* **Required work**
Please copy, exactly as they appear below, the lines from the one containing "Given: Click the Share Status button" through the one containing "This screenshot has width=600, height=555.".
--- Task material ---
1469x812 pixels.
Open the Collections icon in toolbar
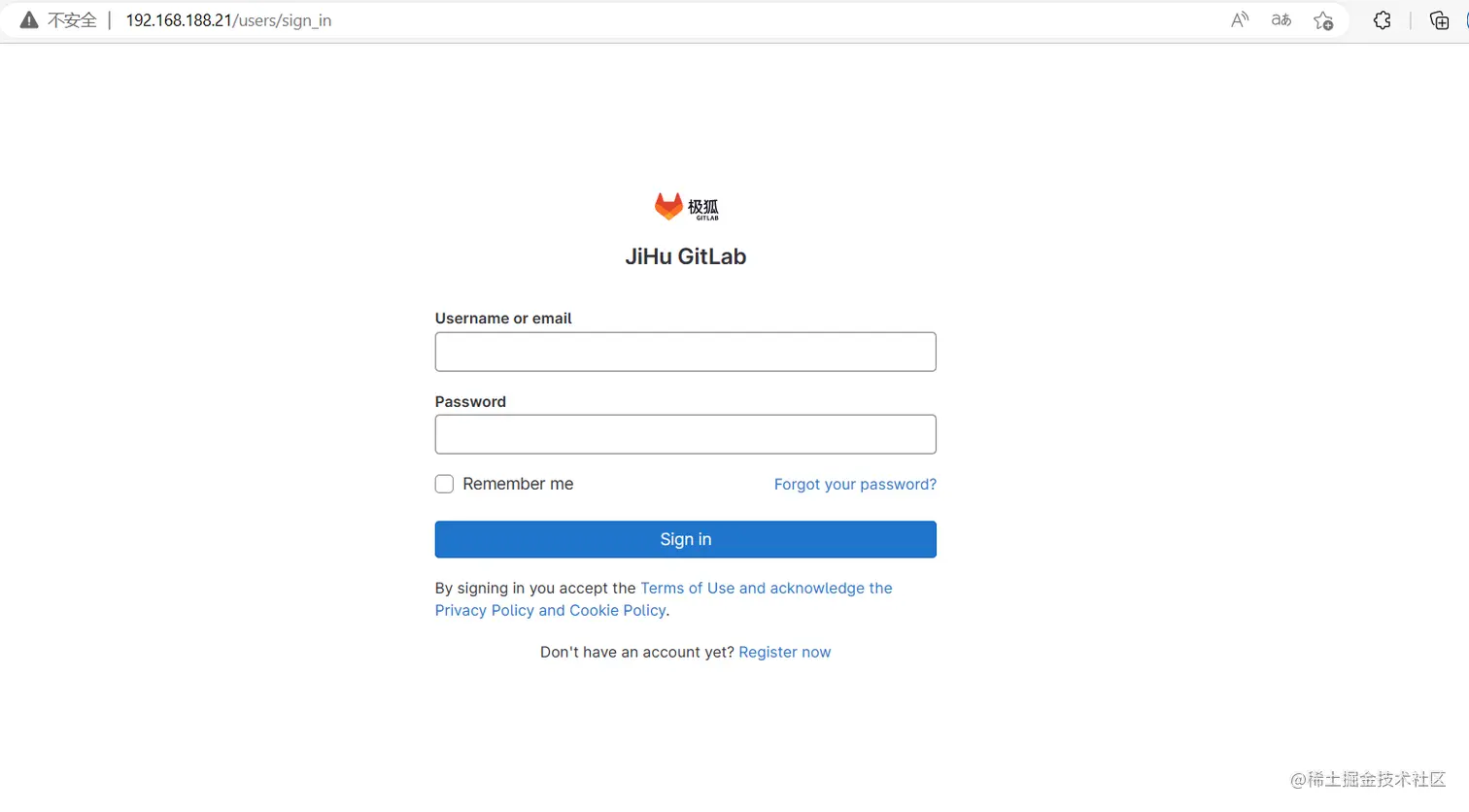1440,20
---
--- Task material ---
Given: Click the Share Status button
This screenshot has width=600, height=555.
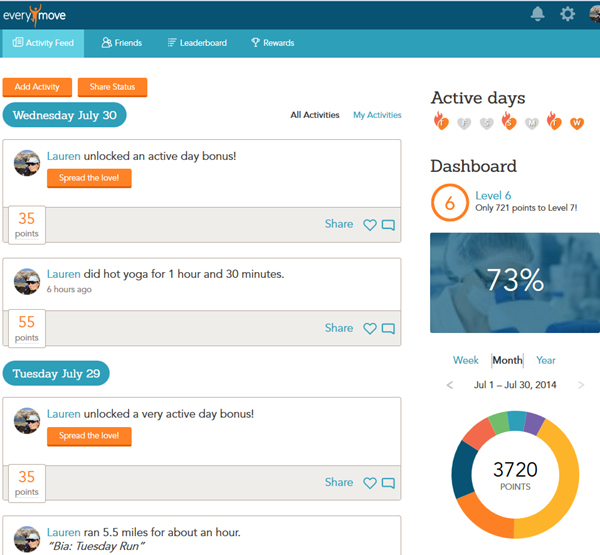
---
* **Written answer**
Given: Click the Share Status button
This screenshot has width=600, height=555.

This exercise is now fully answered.